An R
-package containing a collection of data sets and
R
-functions to accompagny and complement:
Abdi, H., & Beaton, D. (to appear, 2025).
Principal Component and Correspondence Analyses Using R.
New York: Springer Verlag.
In time, data4PCCAR
will also contain
the code used in the book
and the resulting figures.
data4PCCAR
is a collection of data sets
and R
-functions
that are used (or could have been used,
should have been used, or might have been used)
to illustrate Principal Component Analysis (PCA),
Correspondence Analysis (CA), and related methods
such as Multiple Correspondence Analysis (MCA),
and Multi-Dimensional Scaling (MDS).
To install data4PCCAR
from Github
use the function install_github()
from the package remotes
:
#install.packages("remotes")
#decomment the line above if the package `remotes` is not yet intalled
remotes::install_github("HerveAbdi/data4PCCAR") # install data4PCCAR
The average consumption of 4 types of alcoholic beverages in 22 European and neighboring countries. To be used to illustrate the use of CA and Hellinger analysis.
Wine experts and wine novices (blind) sorted red, rosé, and white wines. Can they make the difference? To be used for multidimensional scaling methods (MDS, Procrustean, or DISTATIS).
A set of 12 children and 10 adults picked up the color that best describes each of 9 pieces of music. To be used to illustrate CA and Partial Triadic CA (a variant of CA, a.k.a. PTCA).
A set of 133 (French) participants associated 6 colors to 6 vowels (data from Chastaing, 1961). To be used to illustrate CA.
A contingency table storing the causes of death as a function of age in the USA in 2001. To be used to illustrate CA.
The similarity (measured on a scale from 0 to 1000, with bigger numbers meaning more similar) between 15 psychometric instruments (i.e. scales) measuring depression.
Five tasters evaluated five beers on dimensions that they had previously chosen. These data can be used to illustrate, (among others) Multiple Factor Analysis (MFA), STATIS, or Distatis.

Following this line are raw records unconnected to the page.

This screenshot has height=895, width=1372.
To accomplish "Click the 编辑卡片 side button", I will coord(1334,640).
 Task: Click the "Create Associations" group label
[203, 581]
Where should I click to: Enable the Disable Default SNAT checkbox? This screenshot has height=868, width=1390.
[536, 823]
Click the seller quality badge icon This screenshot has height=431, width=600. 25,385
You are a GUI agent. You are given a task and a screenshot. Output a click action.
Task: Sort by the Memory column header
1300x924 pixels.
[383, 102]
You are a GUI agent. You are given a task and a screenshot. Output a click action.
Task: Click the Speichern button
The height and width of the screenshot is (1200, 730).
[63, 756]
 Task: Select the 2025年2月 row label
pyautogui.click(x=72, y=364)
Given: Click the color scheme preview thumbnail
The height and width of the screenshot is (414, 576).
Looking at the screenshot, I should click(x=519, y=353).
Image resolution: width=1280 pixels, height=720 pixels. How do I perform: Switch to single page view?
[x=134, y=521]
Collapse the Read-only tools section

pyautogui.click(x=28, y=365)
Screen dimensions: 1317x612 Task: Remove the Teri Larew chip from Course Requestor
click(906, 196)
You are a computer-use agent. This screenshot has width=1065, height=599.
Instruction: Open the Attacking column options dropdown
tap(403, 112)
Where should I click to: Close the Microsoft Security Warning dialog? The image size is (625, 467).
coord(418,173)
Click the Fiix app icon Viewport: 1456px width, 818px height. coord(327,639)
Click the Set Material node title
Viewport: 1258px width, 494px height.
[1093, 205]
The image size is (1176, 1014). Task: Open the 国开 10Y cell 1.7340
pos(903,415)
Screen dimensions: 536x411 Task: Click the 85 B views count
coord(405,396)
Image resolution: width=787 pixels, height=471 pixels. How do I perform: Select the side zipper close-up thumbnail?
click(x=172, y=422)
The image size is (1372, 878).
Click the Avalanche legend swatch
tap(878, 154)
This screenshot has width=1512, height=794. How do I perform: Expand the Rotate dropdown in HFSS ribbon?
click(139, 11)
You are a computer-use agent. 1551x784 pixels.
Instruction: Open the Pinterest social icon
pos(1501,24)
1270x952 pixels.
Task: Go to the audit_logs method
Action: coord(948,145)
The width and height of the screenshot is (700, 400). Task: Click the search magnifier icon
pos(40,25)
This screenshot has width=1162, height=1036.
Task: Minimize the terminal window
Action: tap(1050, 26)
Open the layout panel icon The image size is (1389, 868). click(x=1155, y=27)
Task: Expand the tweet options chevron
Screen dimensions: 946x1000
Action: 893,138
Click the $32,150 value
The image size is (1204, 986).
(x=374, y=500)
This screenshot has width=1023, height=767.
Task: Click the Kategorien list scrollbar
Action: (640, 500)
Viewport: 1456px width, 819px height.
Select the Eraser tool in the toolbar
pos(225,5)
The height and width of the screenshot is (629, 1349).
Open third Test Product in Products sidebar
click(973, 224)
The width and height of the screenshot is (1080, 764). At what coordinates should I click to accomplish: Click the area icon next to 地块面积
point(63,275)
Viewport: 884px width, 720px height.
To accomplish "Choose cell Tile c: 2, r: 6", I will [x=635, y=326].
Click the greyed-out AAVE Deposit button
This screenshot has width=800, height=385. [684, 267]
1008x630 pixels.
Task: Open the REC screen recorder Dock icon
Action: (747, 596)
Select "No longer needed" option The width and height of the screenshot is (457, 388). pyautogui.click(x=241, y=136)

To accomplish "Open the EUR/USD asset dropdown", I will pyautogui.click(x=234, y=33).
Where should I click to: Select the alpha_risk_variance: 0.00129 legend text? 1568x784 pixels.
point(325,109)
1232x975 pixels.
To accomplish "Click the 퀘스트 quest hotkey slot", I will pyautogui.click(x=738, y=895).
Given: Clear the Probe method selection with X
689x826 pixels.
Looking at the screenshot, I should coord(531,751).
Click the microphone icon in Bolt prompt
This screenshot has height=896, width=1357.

Five tasters evaluated (using a 10 point rating scale) how much they liked five beers. To be used to illustrate how to use MCA with "fuzzy coding" with rating scales.
Five (rather fictitious) wines are described
by their Sensory and Chemistry variables.
These wines are used to illustrate Varimax
rotation and
partial least square regression (PLSR).
Data from a flash profile where 5 different beers are evaluated by 6 different assessors each using their own descriptors. To be used to illustrate (among others) Multiple Factor Analysis, STATIS, or DiSTATIS.
How much 12 typical French families spent on different types of food (including Wine!) in the 1950's. To be used to illustrate non-normalized (a.k.a. covariance based) PCA.
Twenty-six world cuisines are described by their (82) cooking ingredients. To be used to illustrate CA.
A set of contingency tables showing the number of university graduates in the USA from 1966 to 2001 by fields. The grand contingency table gives the The 34 years * 8 fields results. The partial contingency tables subset the grand contingency table by gender (women vs men) and by levels (Bachelor, Master, and Ph.D.). To be used to illustrate CA, PTCA, and variations of these methods.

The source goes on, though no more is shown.